Su voz era como una melodía armoniosa que adormecía a Costa en el calor de la tarde.

– ¿Y usted qué le da a cambio?

– Yo le alegro el espíritu con música y poesía. A ella le encanta. Es una buena amistad porque nos enriquecemos mutuamente.

Costa había visto un piano de cola negro en el gran salón, así que le preguntó qué tocaba.

Ella hizo un amplio gesto con los brazos, como si quisiera emular la cola abierta de un pavo real.

– Omar-i-Khajjam. Fue el mayor poeta y músico sufí de la antigua Persia.

Costa pensó que Schönbach debía de llegar a casa y estirarse en el sofá a escuchar música sufí mientras paseaba la mirada por el azul del mar. ¡No era una mala vida! En el puerto, el cirujano tenía también un yate a motor bastante caro, y a veces alquilaba incluso un Learjet para volar en poco tiempo desde Munich hasta la isla. Tenía licencia y pilotaba él mismo. El Surfista, durante la comprobación de las posesiones de Schönbach, había descubierto también que la villa pertenecía a Arminé. La mujer tenía una cuenta en el banco de la familia Matares, donde también administraban unos considerables paquetes de acciones a nombre de ella.

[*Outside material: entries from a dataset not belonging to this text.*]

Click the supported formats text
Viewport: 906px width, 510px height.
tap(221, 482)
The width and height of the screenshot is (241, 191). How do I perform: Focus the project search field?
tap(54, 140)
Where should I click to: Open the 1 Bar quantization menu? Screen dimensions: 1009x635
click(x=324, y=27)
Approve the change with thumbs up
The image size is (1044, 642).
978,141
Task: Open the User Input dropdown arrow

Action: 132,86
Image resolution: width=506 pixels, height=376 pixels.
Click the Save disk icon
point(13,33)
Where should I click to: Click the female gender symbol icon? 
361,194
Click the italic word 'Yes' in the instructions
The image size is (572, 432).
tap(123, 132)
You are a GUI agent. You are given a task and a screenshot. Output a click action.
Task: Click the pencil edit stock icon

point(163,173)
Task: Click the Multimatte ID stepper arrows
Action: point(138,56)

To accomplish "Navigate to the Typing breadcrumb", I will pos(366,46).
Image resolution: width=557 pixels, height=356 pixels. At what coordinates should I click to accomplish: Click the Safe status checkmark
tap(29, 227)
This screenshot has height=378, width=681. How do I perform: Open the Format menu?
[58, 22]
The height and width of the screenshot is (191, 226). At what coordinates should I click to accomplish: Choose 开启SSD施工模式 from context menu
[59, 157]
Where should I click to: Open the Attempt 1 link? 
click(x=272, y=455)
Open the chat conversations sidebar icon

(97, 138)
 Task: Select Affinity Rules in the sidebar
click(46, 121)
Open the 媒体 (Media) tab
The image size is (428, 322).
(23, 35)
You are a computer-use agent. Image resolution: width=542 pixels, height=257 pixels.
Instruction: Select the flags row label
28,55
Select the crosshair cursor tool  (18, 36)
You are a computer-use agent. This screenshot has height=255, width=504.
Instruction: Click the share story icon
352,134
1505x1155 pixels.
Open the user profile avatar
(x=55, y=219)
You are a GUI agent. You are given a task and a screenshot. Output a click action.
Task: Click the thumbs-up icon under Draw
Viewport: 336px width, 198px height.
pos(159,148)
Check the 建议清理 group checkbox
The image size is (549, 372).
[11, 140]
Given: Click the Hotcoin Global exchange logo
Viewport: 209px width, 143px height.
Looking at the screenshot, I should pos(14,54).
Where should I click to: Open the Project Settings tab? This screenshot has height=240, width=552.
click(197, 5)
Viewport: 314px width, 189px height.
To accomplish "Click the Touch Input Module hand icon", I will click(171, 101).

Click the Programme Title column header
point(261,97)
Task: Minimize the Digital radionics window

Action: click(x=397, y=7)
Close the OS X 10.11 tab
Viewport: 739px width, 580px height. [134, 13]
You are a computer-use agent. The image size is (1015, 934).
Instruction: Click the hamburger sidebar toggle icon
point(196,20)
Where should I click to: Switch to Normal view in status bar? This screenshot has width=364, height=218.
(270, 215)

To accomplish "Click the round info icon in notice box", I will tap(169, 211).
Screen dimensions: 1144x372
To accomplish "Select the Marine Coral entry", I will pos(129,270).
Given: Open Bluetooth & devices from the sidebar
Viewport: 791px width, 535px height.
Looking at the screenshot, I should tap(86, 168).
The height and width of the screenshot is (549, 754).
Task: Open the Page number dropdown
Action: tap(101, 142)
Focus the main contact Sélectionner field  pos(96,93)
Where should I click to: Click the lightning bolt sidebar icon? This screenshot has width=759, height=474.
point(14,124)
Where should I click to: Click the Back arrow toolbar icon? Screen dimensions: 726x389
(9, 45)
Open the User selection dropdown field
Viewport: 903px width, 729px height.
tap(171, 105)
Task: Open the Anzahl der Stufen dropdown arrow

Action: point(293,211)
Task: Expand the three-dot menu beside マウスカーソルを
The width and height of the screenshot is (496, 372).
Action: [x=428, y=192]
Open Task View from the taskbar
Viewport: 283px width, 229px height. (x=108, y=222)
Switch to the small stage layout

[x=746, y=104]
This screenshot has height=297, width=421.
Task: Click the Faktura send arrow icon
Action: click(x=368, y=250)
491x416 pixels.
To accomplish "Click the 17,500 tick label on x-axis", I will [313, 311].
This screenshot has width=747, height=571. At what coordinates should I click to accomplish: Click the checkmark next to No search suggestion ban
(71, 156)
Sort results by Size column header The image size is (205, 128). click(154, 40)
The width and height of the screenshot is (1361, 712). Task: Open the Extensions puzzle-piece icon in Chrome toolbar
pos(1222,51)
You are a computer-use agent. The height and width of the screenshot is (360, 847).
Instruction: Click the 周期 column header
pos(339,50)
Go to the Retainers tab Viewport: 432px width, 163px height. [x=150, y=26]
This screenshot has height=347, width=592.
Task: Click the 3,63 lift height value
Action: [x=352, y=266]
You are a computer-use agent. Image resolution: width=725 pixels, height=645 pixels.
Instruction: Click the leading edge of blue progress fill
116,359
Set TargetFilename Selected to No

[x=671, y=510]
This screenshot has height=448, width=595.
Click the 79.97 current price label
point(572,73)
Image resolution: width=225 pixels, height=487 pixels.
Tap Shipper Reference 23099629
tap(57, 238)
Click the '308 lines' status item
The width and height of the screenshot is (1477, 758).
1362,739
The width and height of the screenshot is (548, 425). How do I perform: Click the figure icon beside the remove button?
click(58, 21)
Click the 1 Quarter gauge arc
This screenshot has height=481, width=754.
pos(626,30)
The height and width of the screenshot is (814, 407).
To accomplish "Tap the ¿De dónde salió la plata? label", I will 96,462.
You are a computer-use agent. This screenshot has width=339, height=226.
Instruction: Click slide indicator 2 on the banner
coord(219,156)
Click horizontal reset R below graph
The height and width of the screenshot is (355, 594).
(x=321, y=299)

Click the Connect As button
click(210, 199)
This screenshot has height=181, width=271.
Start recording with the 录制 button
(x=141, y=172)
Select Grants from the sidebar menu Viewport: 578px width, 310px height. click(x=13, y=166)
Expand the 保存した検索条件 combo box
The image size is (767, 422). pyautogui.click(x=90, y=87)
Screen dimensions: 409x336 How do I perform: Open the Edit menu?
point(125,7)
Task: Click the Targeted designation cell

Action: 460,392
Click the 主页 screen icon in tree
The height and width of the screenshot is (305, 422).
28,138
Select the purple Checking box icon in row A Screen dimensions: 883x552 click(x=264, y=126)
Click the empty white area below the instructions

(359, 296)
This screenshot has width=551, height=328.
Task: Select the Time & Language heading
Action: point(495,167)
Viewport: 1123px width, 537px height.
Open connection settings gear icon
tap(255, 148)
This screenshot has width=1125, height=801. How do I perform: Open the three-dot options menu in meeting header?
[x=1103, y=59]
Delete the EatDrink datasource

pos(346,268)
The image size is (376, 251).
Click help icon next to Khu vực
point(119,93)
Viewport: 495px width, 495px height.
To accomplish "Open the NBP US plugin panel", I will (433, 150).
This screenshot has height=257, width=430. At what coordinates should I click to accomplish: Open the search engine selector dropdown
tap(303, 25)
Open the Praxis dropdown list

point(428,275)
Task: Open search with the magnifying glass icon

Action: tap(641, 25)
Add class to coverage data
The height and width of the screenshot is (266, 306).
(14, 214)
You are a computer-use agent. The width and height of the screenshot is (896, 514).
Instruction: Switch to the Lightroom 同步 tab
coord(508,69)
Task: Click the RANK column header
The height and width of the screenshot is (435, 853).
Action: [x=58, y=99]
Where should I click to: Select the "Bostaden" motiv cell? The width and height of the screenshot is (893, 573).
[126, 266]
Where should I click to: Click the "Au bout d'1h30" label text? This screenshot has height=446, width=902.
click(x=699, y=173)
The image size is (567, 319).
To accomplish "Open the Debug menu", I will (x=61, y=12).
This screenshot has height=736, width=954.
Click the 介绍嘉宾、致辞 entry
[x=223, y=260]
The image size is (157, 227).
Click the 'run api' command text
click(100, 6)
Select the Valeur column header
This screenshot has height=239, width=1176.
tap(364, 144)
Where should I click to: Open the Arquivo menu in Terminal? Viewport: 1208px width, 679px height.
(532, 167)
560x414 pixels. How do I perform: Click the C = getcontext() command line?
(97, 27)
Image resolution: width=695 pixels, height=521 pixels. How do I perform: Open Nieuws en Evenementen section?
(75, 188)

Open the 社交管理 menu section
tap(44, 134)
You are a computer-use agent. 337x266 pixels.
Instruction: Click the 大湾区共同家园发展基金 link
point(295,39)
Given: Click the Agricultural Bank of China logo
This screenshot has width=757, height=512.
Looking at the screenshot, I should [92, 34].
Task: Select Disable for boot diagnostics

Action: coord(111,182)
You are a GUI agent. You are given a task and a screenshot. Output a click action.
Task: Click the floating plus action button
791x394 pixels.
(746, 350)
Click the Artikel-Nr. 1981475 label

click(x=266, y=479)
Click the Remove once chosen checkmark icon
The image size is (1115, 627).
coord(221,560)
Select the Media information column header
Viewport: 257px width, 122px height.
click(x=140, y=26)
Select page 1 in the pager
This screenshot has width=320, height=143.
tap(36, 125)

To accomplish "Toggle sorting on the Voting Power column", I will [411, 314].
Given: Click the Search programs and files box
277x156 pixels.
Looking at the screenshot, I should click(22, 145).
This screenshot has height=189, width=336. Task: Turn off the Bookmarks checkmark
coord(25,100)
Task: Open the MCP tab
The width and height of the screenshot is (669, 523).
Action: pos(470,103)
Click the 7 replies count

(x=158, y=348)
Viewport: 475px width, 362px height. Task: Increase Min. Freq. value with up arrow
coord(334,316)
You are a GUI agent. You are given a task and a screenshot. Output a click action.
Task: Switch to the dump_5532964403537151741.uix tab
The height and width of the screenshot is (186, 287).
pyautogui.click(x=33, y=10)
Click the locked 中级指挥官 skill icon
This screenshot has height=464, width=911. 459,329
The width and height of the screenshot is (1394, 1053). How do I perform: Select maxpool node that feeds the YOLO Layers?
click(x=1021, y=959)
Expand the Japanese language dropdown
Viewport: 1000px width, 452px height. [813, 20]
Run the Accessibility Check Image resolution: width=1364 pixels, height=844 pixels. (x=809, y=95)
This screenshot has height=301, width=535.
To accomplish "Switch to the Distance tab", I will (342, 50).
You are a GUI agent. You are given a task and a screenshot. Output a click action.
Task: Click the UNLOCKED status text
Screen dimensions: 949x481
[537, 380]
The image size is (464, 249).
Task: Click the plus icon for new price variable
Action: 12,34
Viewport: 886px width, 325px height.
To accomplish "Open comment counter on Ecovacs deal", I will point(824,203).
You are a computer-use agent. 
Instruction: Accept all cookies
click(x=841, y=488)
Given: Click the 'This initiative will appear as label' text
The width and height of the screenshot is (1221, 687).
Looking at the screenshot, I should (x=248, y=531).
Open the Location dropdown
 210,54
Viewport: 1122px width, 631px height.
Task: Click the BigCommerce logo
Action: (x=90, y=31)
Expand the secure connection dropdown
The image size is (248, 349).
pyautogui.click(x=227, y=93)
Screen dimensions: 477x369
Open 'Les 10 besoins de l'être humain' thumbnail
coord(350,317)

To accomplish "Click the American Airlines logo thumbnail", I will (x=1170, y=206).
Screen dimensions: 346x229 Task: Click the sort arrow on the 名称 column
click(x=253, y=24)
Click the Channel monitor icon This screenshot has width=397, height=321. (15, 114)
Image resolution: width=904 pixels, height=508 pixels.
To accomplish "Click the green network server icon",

– ¿Aman las mujeres a su marido porque les regala belleza?

La mujer rió y dijo que la belleza de una mujer está en el interior. Que había mujeres que por fuera no llamaban mucho la atención, pero que tenían un aura emocionante e interesante.

– Eso es la belleza para mí -dijo-. El exterior debe tomar la forma de las ondas y los movimientos interiores. Ambas facetas deben formar una unidad rítmica, como en una danza.

– ¿Y qué opinión le merece la cirugía estética? -preguntó Costa.

– Cuando una mujer es mayor y con una operación se libra de un par de arrugas, me parece bien. Sólo que los cirujanos todavía tienen que mejorar un poco, ¿sabe? Puede que ya lo hayan conseguido para cuando yo, tal vez, llegue a necesitarlos.

Costa sonrió. Por todas partes había oído que Schönbach utilizaba a su mujer como catálogo de muestra. Como prueba de su don divino. Ahora, sin embargo, ella se comportaba como si nunca la hubiera rozado un bisturí. El capitán quería presionarla un poco.

– ¿De modo que cuando se haga mayor se operará?

– Verá, yo quiero envejecer con dignidad.

– ¿Y cómo pretende lograrlo?

La mujer agitó las manos con vaguedad, como si quisiera hechizarlo.

– Mi espíritu embellecerá más deprisa de lo que envejecerá mi cuerpo -dijo, riendo.

– ¿Y eso cómo se hace?

– Con meditación y yoga, y con una alimentación adecuada. Soy exclusivamente vegetariana y, cuando cocino, lo hago con sosiego. En todos mis movimientos presto atención a la respiración de mi cuerpo. Así freno el paso del tiempo. Las prisas, la indecisión y las lamentaciones son cánceres para el alma y carcomen el cuerpo. -Miró a Costa sin dejar de sonreír-. Es cierto que hay maravillosos labios rellenos de silicona y liftings oculares, pero por dentro está uno frustrado, como sucede a menudo con las mujeres jóvenes, y eso es feo.

Costa quería intentar reconducir la conversación de nuevo hacia su marido.